More on Europe’s new lost generation
I have an article up on ForeignPolicy.com today about a subject which is a bit hard to sex up but is vitally important to countries and governments and people: youth unemployment. The point of the piece is that unemployment among under-25s has risen to frankly horrific levels in a number of European countries — nearly ...
I have an article up on ForeignPolicy.com today about a subject which is a bit hard to sex up but is vitally important to countries and governments and people: youth unemployment.
The point of the piece is that unemployment among under-25s has risen to frankly horrific levels in a number of European countries — nearly 40 percent in Spain, 35 percent in parts of the Baltics, more than 20 percent in a dozen more.
Why’s that so bad? Well, the obvious reason of financial hardship, for one. But there’s also a plethora of economic research showing that young people suffer lasting damage from spells of joblessness — in everything from weight gain to reduced earnings down the road. The effects aren’t so pronounced or persistent in older workers.
I’ll elaborate on the part of the article I found most interesting but unfortunately didn’t get a chance to expand: a demographic phenomenon making the situation much worse in the ex-Soviet countries (now, emerging eastern Europe) which happen to be particularly hard-hit by the Great Recession.
These socialist governments used to encourage families to have children, keeping the birth rate and the population rising via social and economic policy. That ended when the Wall fell. Between 1989 and 1991, birth rates plummeted throughout eastern Europe, as economic uncertainty and political collapse and (in some countries) the easier availability of birth control options meant women started having smaller families.

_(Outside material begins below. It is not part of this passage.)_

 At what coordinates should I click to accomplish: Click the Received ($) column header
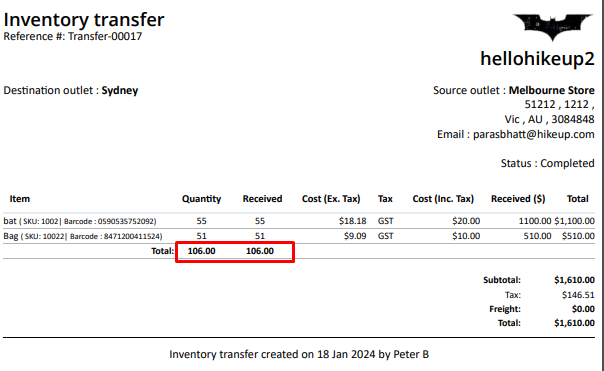(x=518, y=199)
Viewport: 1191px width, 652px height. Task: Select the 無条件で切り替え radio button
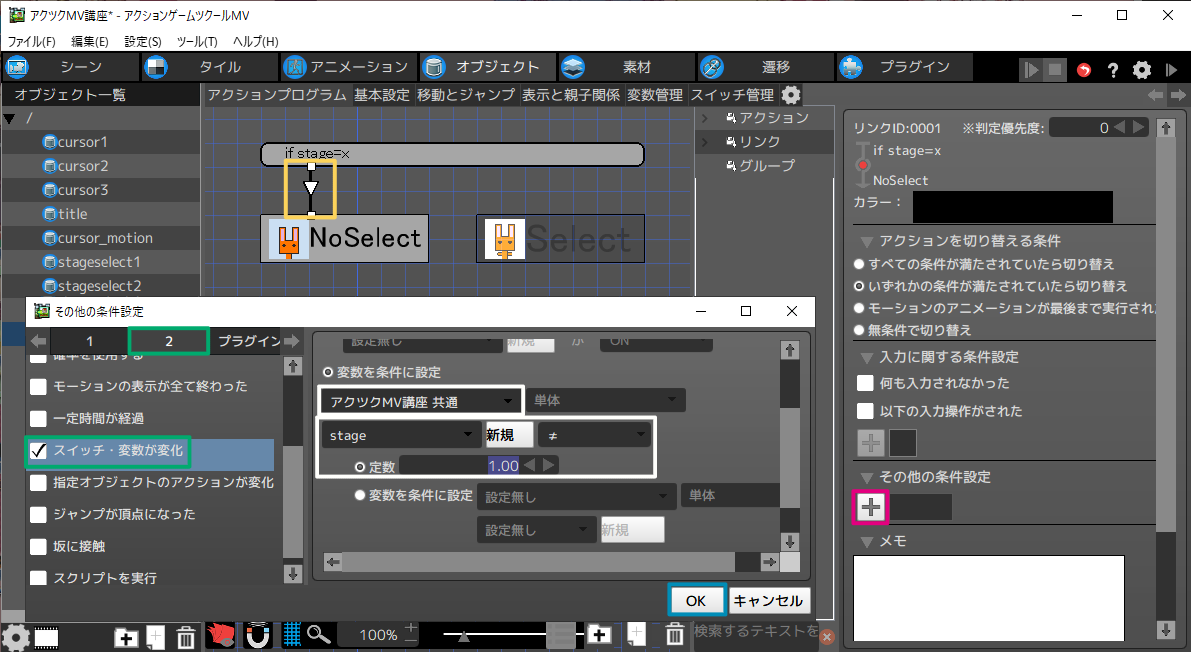859,330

So, say you visited a kindergarten classroom in Saint Petersburg in 1993 (so the children were born in 1988), and all its 20 desks were filled. If you returned in 1998 (for kids born in 1993), there would only be 12 kids there. That big of a phenomenon.

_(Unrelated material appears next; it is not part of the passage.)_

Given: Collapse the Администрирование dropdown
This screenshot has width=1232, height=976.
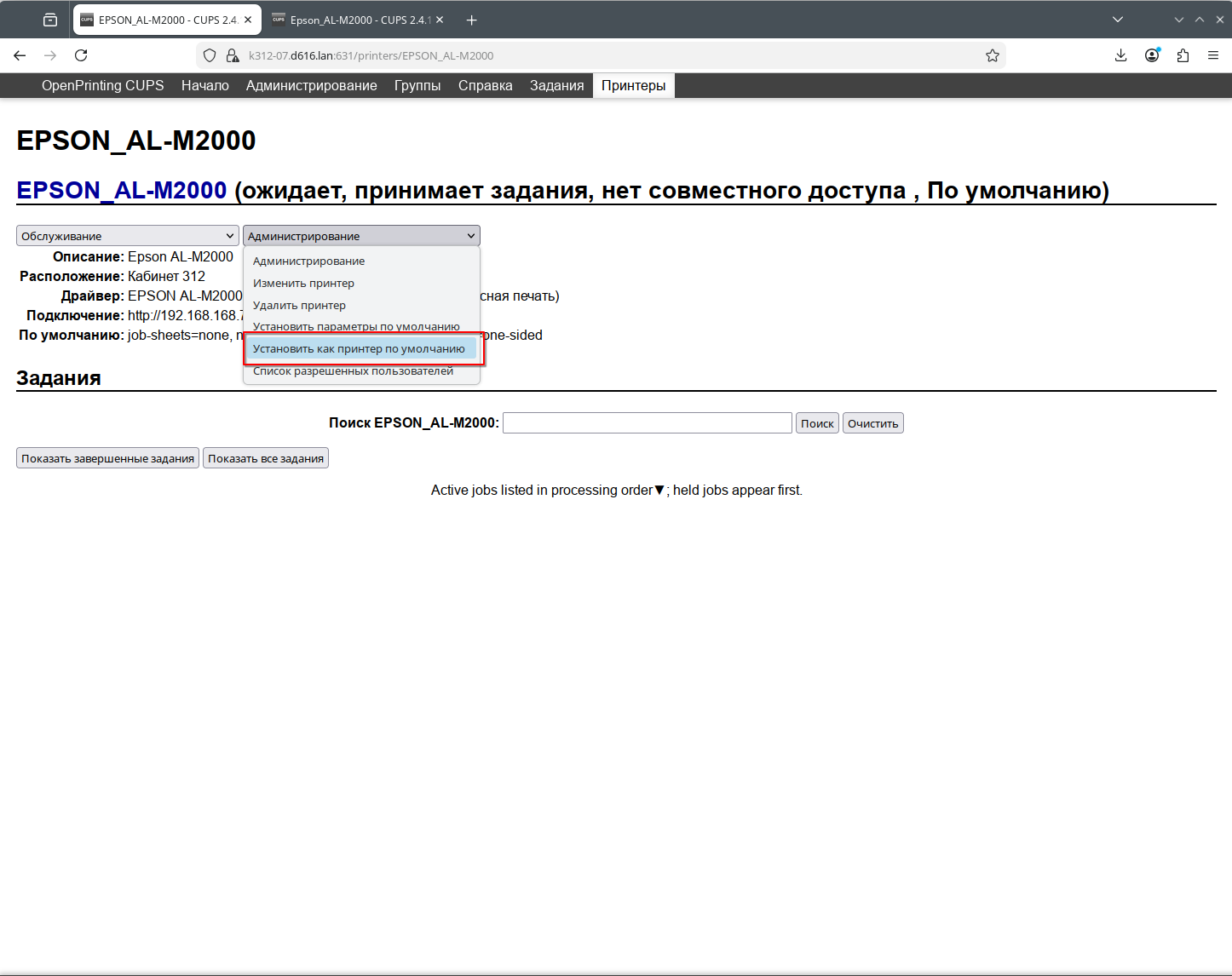Looking at the screenshot, I should pos(361,236).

Fast forward to today. Those Saint Petersburgian kindergarteners from 1993 would be 21 — in the work force or graduating from college this year. They represent a demographic peak, a blip, for the job market.
That is compounding the problem of youth unemployment — which is happening for all sorts of reasons across Europe.
The upside? Starting soon, within a few years, as the recession lifts, there will be fewer and fewer school-leavers and other young workers in these eastern European countries, worst-hit by the recession. Which means the youth unemployment rate should drop as precipitously as it’s risen.
To illustrate the point, I made a chart, above. It shows the 18-to-24 population of each country. Pretty crazy, huh?